“That’s so. I imagine he jest felt like bilin’ over; but he didn’t show it more than the outside of an iron pot, where the bilin’ is. I think he did well. He jest conquered that Joe, and he conquered himself; and I think I could more easily give ten lickin’s of the fust sort, to one of the second.”
As for Walter, he had entered the station, gone upstairs, and was looking out of a window that faced the west, where the sun was frescoing the misty walls of the sky with daintiest shades. He was in no quiet mood. He was sorry that he had consented to any trial of strength ending so unpleasantly. He was sorry to find out that under the roof with him, was an avowed enemy. The world looks friendly to the young, and it is a bitter discovery to hear lions roaring about our path. Walter resolved, though, he would try the harder to do only the thing that was right; and as he stood with his face to the flaming sky, he asked God to help him.
CHAPTER XIV.
TWO BAD CASES.
Old Capt. Elliott, so the people called him, could not climb a certain stairway. That was not so strange, for it was the stairway of a new life, and amendment is sometimes the hardest thing one can attempt. And yet it does not seem as if a little piece of paper, would have so hindered Capt. Elliott—a little piece of paper in his pocket—for it bore him down as if it had been a mill–stone round his neck, and climb, he could not. Say rather, climb he would not. The facts were these. He had been very much agitated by the services at the Hall. They were a glass to his soul, in which he had looked, and had seen what a needy, miserable being he was. He resolved he would begin a new life, and he climbed one step in that stairway—the step of prayer. He thought he had climbed another step, which is just as important, repentance; that he had begun to leave behind him old sins and was on the way to speedy improvement. But a call one evening from Miss P. Green led him to think otherwise. She suddenly appeared at his door, interrupting him while he was praying, her bright eyes flashing and her little curls dancing, and handing him a letter, remarked, “I found this in the mail, Cap’n, and none of your folks were down, and as I was over this way, I thought I would bring it along.”

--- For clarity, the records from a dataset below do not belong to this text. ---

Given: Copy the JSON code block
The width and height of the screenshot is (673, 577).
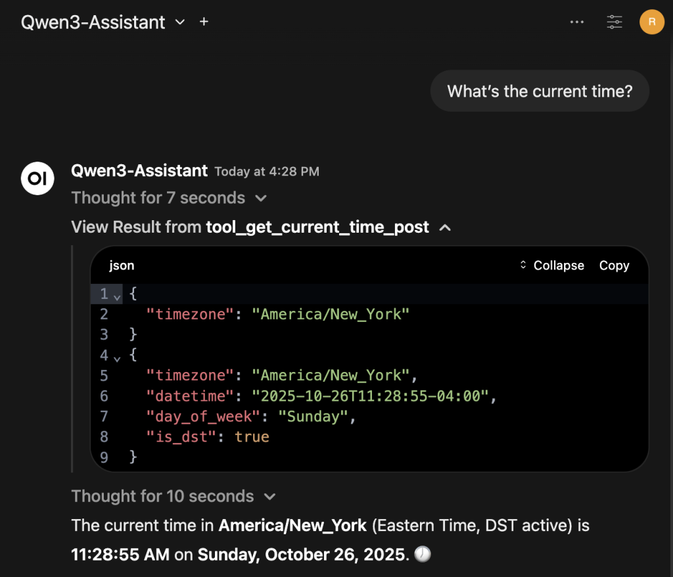Looking at the screenshot, I should pos(614,265).
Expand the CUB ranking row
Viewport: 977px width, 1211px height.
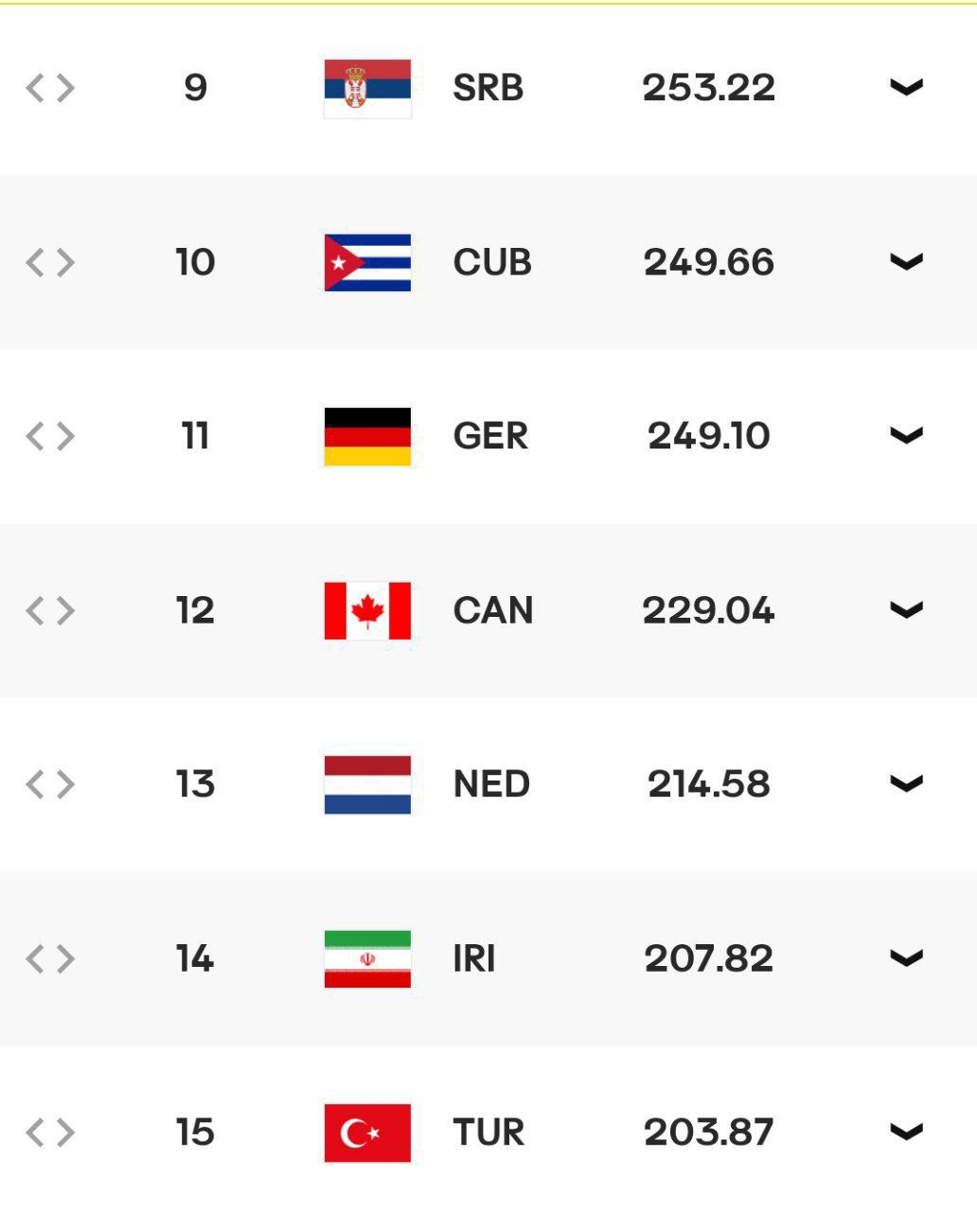[x=906, y=262]
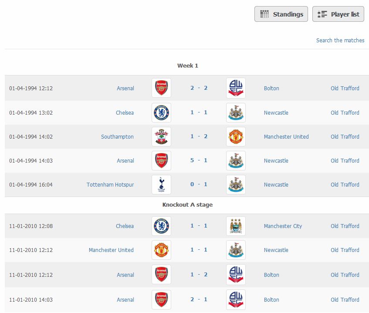Click Old Trafford venue in Southampton row
Screen dimensions: 369x313
coord(345,136)
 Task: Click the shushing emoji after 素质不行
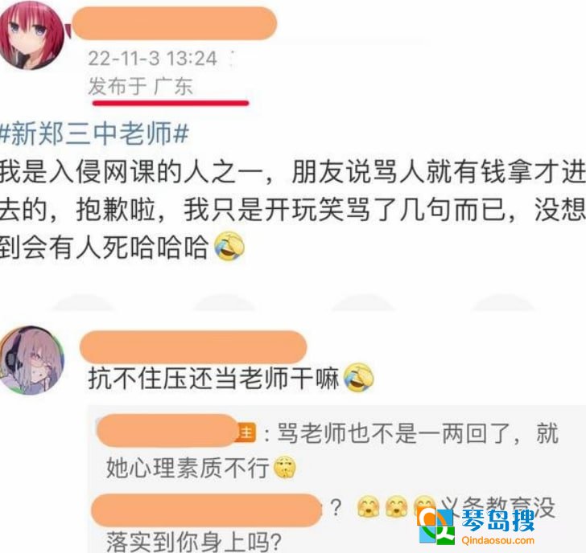click(x=285, y=467)
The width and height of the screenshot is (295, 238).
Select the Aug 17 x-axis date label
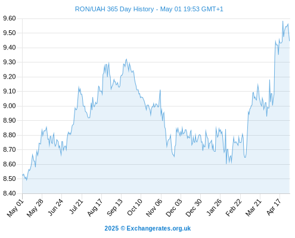pyautogui.click(x=95, y=208)
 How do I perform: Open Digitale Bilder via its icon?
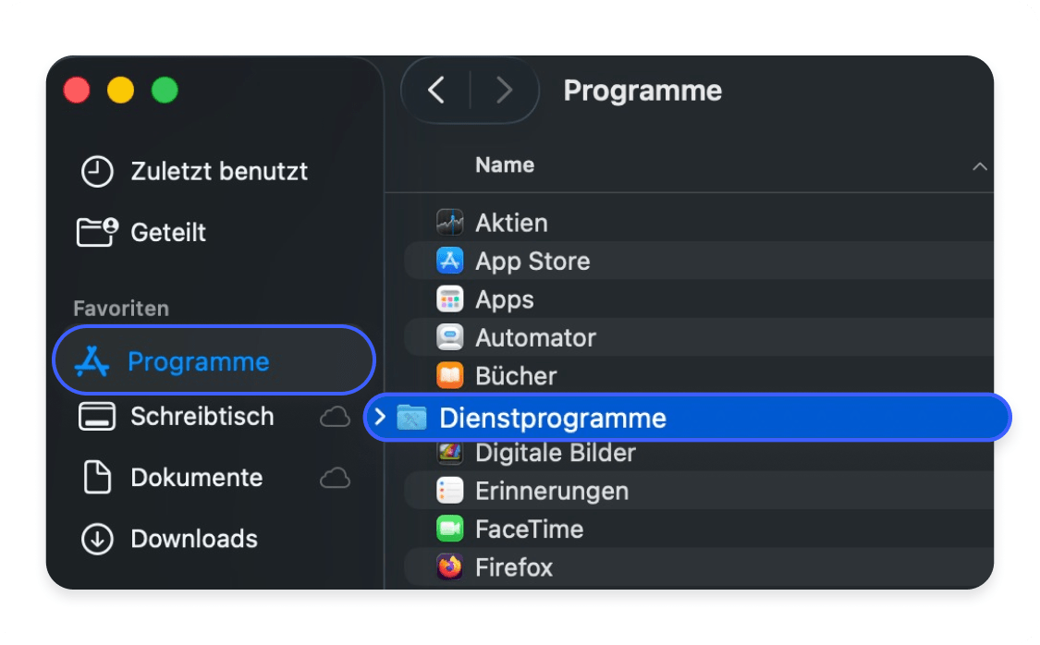coord(449,452)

“Thank ye,” he replied gruffly, and taking the proffered note, he turned away, leaving Miss P. Green on the broad stone steps before his door.
She withdrew her bright eyes and her dancing little curls, saying, “There, I should have thought he might have said, ‘It’s from so–and–so.’ That would have been some pay; but I know! It’s from Boardman Blake. I can tell his handwriting a mile off. I wonder what he is writing for, when he might come himself.”
Capt. Elliott also wondered; but some things we can say better with our pens than we can with our tongues, and this was Boardman’s situation.